Upside Down & Inside Out: How does music convey emotion?

Kira Peck
music-perception-and-cognition
7 min readMay 14, 2022

Emotional Expression via Music Cues

You don’t exactly have to be well-versed in music psychology to suspect that music and emotions are linked. However, the question of why music evokes emotion, and what aspects of music are most key to those processes is one we continue to try and answer. In western musical tradition, we associate minor keys with sad or melancholic feelings, and major modes with joy and triumph, but why in particular is that? What about other emotions? How do we distinguish angry from sad? And what cues arise in other cultures? This study by Grimaud and Eerola sought to answer these questions further.
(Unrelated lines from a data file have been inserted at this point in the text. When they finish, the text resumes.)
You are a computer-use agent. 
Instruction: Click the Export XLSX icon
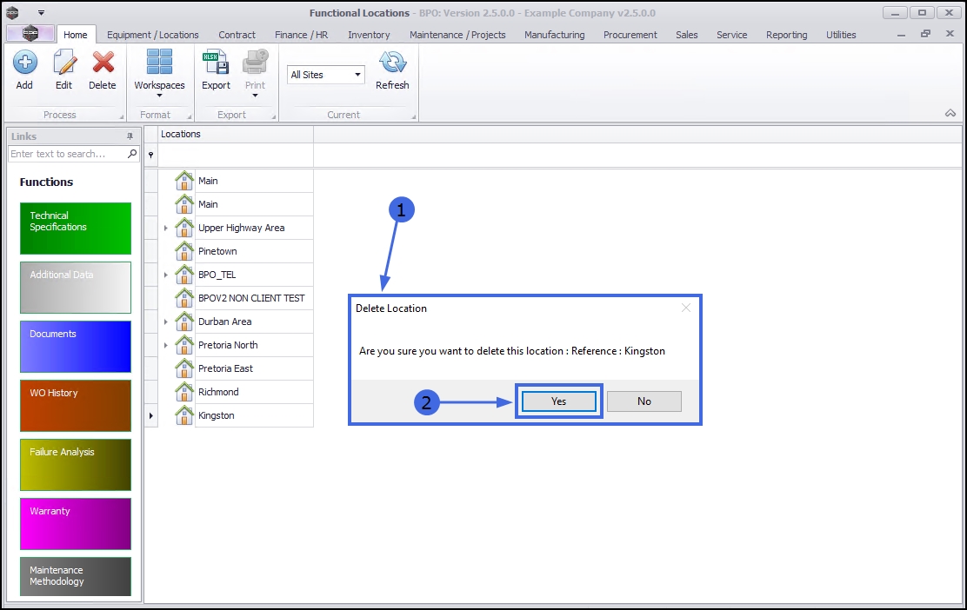point(216,63)
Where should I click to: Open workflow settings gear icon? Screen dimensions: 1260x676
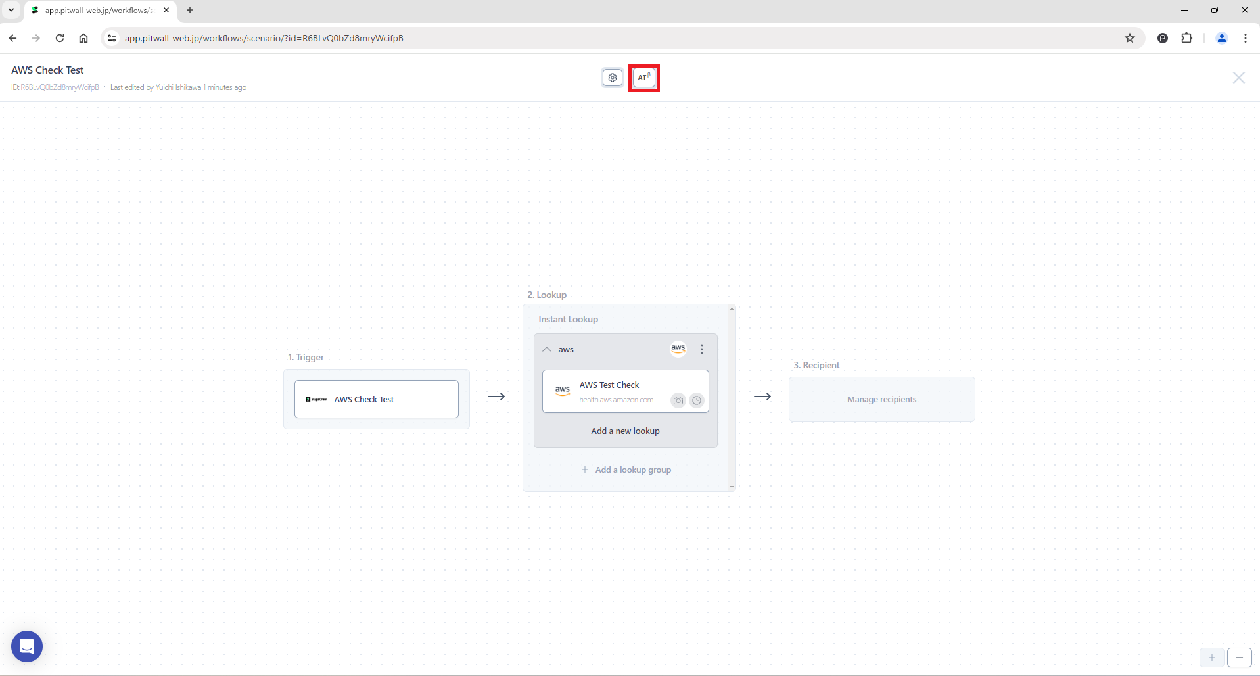tap(612, 78)
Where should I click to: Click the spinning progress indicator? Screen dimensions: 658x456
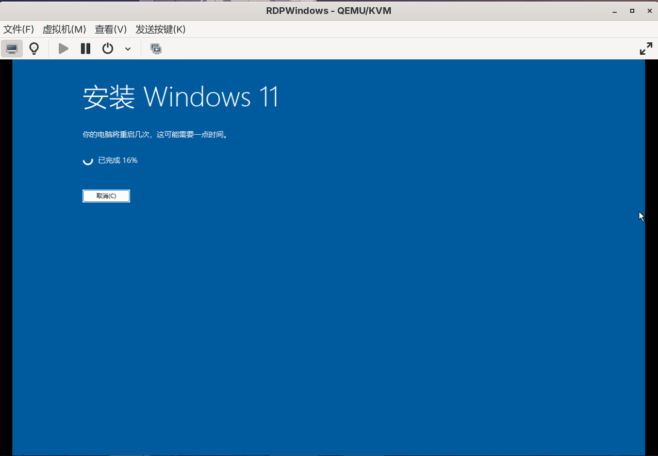tap(88, 161)
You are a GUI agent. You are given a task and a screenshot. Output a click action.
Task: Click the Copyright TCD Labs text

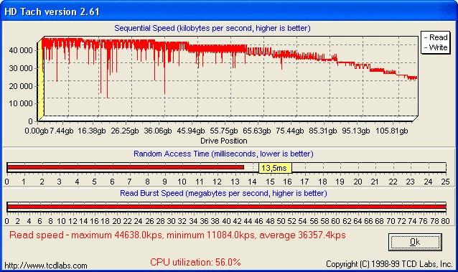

Many studies have shown that emotions can be conveyed through music, and recognized by listeners. Music can even convey narratives that are recognized across cultural divides. Not only can it convey emotion, it can also impact an individual’s emotional response, which you have likely experienced yourself (perhaps you recognize the tug in your chest when sweet, high strings swell in a romantic or sentimental movie scene, or the jolt of fear cued by classic piercing screeches in a horror movie).
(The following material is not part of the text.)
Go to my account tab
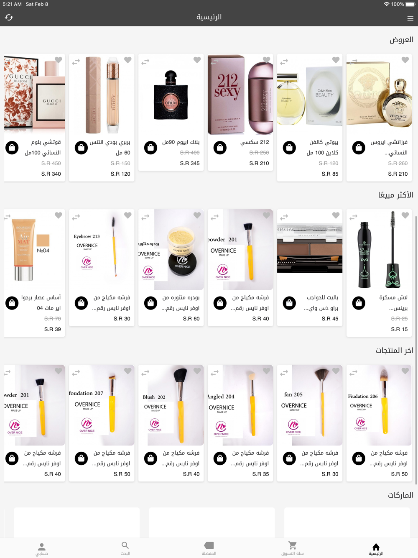 pyautogui.click(x=42, y=548)
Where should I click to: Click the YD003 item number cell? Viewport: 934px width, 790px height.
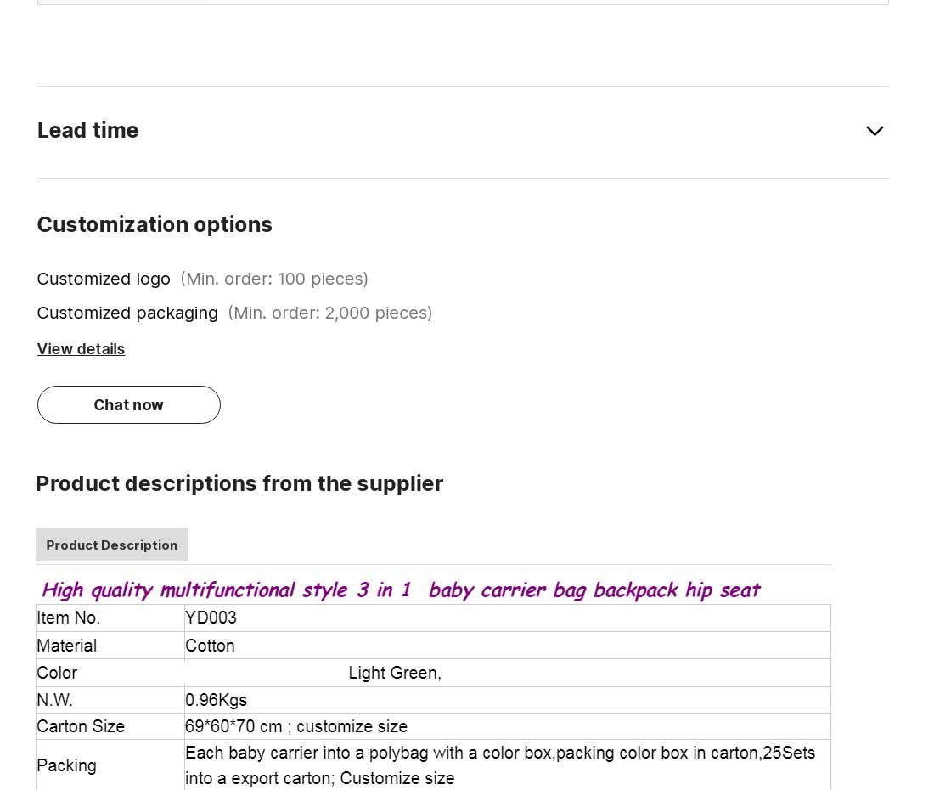508,618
While not the most obvious example, this song perfectly conveys the earnest tenderness and quiet desperation of the scene, and (I’m not ashamed to admit) makes me emotional even when listening outside of the film.

Grimaud and Eerola make a distinction between two emotional processes that can be cued by music:

  • Perceived emotion: the listeners’ perception of what the emotional expression the music intends to convey
  • Felt/induced emotion: the emotional response the listener has to the music.

There is a pretty fine line between the two, and they often overlap and intersect. However, they are considered distinct modes of emotional responses, and results can reflect differences between them. This study focused on how music communicates perceived emotional expressions to the listener.

Created on canva.com, graphics from Sketchify.

Musical cues can also be separated into two distinct categories. There is some flexibility/ambiguity between these categories (dynamics, for instance, can be manipulated by composers and performers), but this paper’s specific definitions are highlighted below.

Structural cues:

Properties of the music that relate to the score (tempo, mode, other notated/structural aspects of the piece)

  • In this study: tempo, mode, pitch, dynamics

Expressive cues:

Musical features that performers use (articulation, timbre, etc.)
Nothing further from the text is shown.